**What to work on:** Only lines containing the word "field" belong in the answer; copy each one from the records.

**Source information:**
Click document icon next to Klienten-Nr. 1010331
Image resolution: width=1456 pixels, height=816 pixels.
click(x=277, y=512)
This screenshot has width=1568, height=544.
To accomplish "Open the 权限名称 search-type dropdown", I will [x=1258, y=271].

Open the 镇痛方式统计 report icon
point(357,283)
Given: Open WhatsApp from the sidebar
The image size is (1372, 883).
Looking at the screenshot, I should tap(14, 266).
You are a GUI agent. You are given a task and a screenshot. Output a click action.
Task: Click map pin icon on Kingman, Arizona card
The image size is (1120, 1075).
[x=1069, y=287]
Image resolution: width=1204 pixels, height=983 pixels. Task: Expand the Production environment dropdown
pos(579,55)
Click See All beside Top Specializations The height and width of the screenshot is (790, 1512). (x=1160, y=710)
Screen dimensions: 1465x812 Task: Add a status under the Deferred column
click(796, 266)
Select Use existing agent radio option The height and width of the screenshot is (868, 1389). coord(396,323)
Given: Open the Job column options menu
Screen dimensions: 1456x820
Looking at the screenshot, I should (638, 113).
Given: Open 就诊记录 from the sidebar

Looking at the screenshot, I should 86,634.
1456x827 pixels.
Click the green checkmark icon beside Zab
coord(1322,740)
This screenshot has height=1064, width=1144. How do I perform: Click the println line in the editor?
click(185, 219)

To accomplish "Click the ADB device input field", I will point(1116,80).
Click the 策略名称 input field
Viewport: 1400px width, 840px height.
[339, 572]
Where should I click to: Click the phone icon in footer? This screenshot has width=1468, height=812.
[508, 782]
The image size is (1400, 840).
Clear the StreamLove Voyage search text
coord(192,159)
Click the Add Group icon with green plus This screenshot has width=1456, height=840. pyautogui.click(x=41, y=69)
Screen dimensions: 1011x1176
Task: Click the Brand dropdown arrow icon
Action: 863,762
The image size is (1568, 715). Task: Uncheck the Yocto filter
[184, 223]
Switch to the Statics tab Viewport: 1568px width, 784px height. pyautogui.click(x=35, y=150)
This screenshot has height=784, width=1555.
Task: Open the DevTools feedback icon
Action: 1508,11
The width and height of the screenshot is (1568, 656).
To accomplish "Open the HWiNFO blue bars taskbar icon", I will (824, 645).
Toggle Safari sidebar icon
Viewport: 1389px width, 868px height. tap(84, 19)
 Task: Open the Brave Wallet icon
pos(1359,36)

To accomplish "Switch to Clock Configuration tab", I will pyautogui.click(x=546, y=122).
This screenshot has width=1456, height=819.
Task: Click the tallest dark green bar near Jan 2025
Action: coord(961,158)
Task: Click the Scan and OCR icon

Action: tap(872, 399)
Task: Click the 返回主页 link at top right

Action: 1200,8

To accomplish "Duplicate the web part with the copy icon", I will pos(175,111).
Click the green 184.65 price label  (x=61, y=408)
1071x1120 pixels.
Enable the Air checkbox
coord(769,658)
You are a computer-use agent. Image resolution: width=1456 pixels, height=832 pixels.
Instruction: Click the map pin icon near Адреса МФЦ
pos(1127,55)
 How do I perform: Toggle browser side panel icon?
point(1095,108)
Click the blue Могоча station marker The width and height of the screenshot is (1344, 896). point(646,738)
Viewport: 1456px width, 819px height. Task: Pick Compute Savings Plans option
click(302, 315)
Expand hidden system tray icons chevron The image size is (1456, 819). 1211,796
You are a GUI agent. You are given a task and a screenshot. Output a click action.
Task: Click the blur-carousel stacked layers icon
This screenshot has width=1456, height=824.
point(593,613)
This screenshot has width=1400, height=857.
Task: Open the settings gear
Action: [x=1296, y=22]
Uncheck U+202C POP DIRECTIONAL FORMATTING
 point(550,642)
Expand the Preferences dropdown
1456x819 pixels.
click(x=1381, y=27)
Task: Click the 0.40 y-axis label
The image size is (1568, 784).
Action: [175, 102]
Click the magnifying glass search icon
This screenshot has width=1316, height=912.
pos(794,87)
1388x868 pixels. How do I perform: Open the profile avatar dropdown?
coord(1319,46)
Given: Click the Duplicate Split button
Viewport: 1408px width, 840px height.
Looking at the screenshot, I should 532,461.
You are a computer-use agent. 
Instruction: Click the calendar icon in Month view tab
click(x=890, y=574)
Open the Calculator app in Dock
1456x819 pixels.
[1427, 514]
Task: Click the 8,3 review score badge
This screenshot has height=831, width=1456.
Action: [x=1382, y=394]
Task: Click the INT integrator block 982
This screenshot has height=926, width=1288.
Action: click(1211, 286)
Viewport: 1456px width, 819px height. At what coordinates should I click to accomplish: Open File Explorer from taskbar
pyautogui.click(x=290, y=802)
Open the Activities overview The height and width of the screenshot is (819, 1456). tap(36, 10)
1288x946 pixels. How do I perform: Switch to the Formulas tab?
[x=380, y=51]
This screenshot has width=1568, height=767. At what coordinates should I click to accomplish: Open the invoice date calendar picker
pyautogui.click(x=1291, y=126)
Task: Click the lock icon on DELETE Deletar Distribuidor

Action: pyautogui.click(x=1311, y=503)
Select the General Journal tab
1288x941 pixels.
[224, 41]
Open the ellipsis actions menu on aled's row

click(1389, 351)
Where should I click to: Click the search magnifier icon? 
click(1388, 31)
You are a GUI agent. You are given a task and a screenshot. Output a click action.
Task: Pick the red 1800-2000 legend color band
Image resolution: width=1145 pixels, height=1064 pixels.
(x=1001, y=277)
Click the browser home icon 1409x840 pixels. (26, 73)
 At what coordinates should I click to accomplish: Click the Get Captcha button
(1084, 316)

**Answer section:**
To accomplish "Click the ADB device input field", I will point(1116,80).
Click the 策略名称 input field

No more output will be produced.